*** Opening of SELECTED EXTRACT ***
Moving from VVT to the L-world value types (LWVT)

Sat Jan 20 04:01:58 UTC 2018

On Jan 19, 2018, at 1:10 PM, Remi Forax <forax at univ-mlv.fr> wrote:
> 
> So i propose to introduce a new class attribute named ValueTypes that contains the set of all value types that are used by that class,
> so for the VM a type is by default a reference type (a L-type) apart if the type is listed in the attribute ValueTypes, in that case it's a value type.
> Basically, having a bit for each type at class level that say if a type behave as a value type or not when the class was compiled.

This is a nice idea.  I hope we don't need it!  I'll explain.

I agree about the basic problem with Q-descriptors.
In L-world, there are relatively few places where the Q/R
distinction matters (and recall that U=L in L-world).
So remaining uses of Q-descriptors can be viewed
as places where we haven't yet figured out a different
way to express the Q/R distinction, in a place where
it matters.

For fields, a Q-descriptor can be replaced by a normal
L-descriptor, but with an ACC_VALUE bit in the field.
The same ACC_VALUE bit makes sense on a class
as a whole, I think.

Your ValueTypes table potentially gives a different
way to record ACC_VALUE bits, by associating
them with (the local views of) names rather than
schema elements.

> In term of implementation,
>  - method only have one descriptor using L types

For methods, a Q-descriptor has less utility.  It encodes
a different posture towards certain edge cases, such as
the acceptance of null.  But there are other ways to manage
such edge cases.  (For null, it can be a suitable NPE,
akin to what happens today when you cast a null to int.)
*** Close of SELECTED EXTRACT ***
*** Opening of GIVEN RECORDS ***
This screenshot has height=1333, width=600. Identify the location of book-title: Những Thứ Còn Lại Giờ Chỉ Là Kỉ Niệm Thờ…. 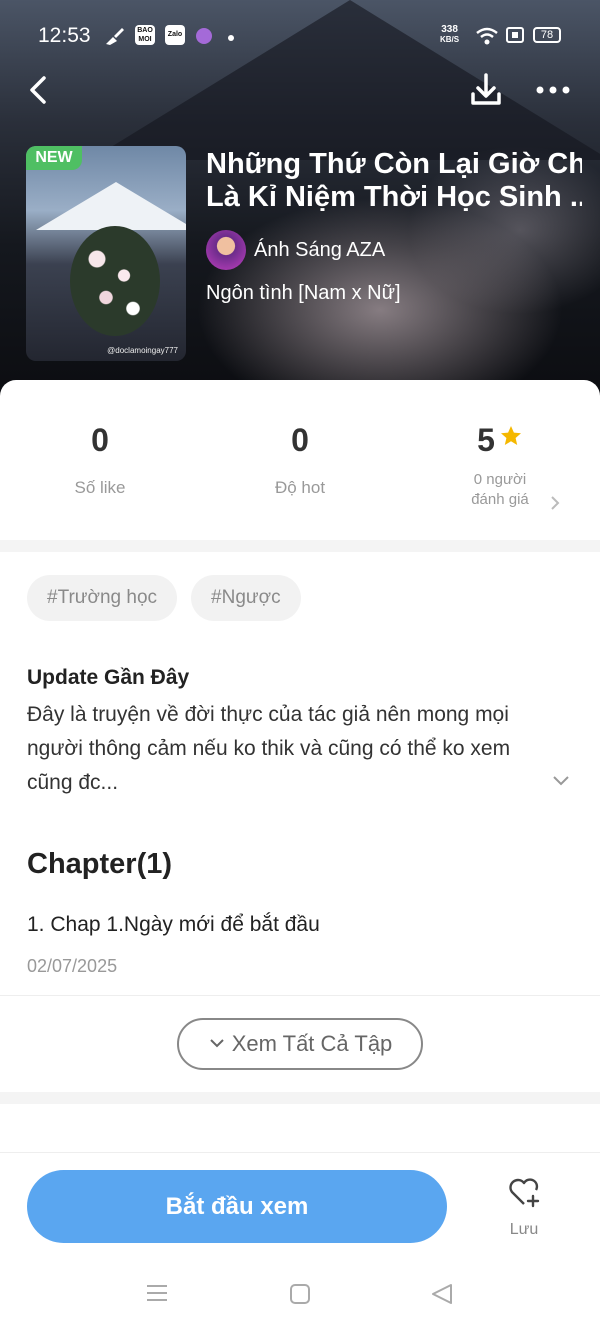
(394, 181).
*** Close of GIVEN RECORDS ***
*** Opening of GIVEN RECORDS ***
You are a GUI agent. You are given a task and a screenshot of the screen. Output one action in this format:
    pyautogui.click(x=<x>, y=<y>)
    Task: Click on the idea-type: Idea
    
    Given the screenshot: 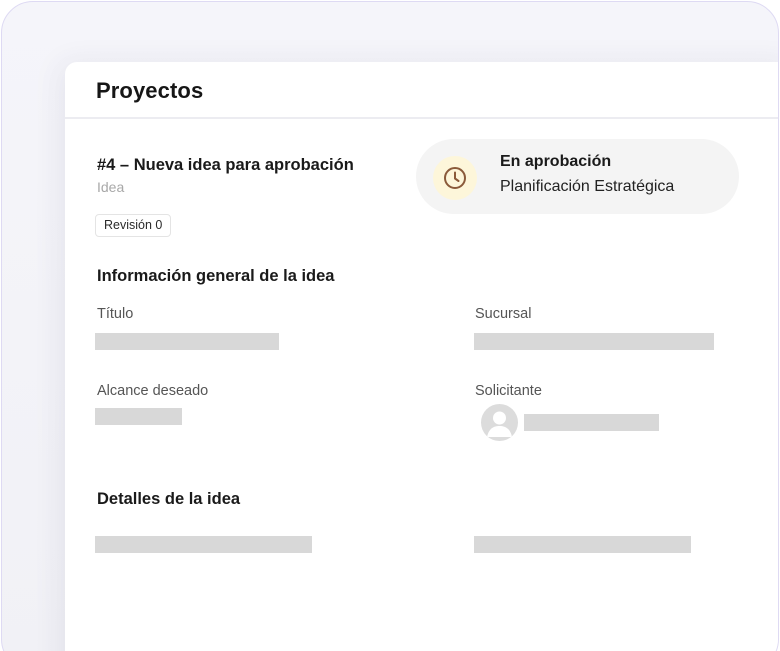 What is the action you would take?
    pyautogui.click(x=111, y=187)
*** Close of GIVEN RECORDS ***
→ **TASKS AND EXERCISES**:
**A)** Update the L-world post starting at "Moving from VVT" and ending at "class was compiled.", swapping "ValueTypes" for "InlineTypes".
**B)** Carry on writing the L-world post, picking up right after its last sentence.
The lines are separate material and have no connection to the L-world post.

→ **ANSWERS FOR THE TASKS**:
**A)**
Moving from VVT to the L-world value types (LWVT)

Sat Jan 20 04:01:58 UTC 2018

On Jan 19, 2018, at 1:10 PM, Remi Forax <forax at univ-mlv.fr> wrote:
> 
> So i propose to introduce a new class attribute named InlineTypes that contains the set of all value types that are used by that class,
> so for the VM a type is by default a reference type (a L-type) apart if the type is listed in the attribute InlineTypes, in that case it's a value type.
> Basically, having a bit for each type at class level that say if a type behave as a value type or not when the class was compiled.

**B)**
I don't really buy claims that method descriptors are
needed to distinguish by-reference from by-value
argument passing.  Yes, there is a "real calling sequence"
for a type like Complex<double>, probably involving
xmm registers, but the interpreter does not (cannot)
know about this, and needs to use the uniform L-type
as one size that fits everything.

This does leave open the problem of saying when
the interpreter uses the pointer copying vs. rebuffering
on return instructions.  To my mind that is similar to
the acmp problem:  You need to quickly decide whether
the L-world thingy needs rebuffering or not.  In all
cases you can decide whether the thingy is a value
simply by examining the payload of the L carrier type.
If it's null, it's a reference; if it's not, we look at its
class (or perhaps a tag bit or range check) to see
if it needs special value processing.  As long as we
can avoid doing this frequently, or optimize it well
when it is done frequently, the extra Q/R checks will
be in the noise.

>  - the verifier reject code that store null, use synchonize, etc with a type which is listed in the class attribute ValueTypes.

The verifier doesn't track nulls, so this proposal doesn't
make sense unless nullability is added to the verifier
type system.  I don't think that is needed.  The Java
way is to assume non-nullness and back that up with
a runtime check, and NPE if it fails.

Same point for sync.  And for acmp.  The verifier has
nothing to add here.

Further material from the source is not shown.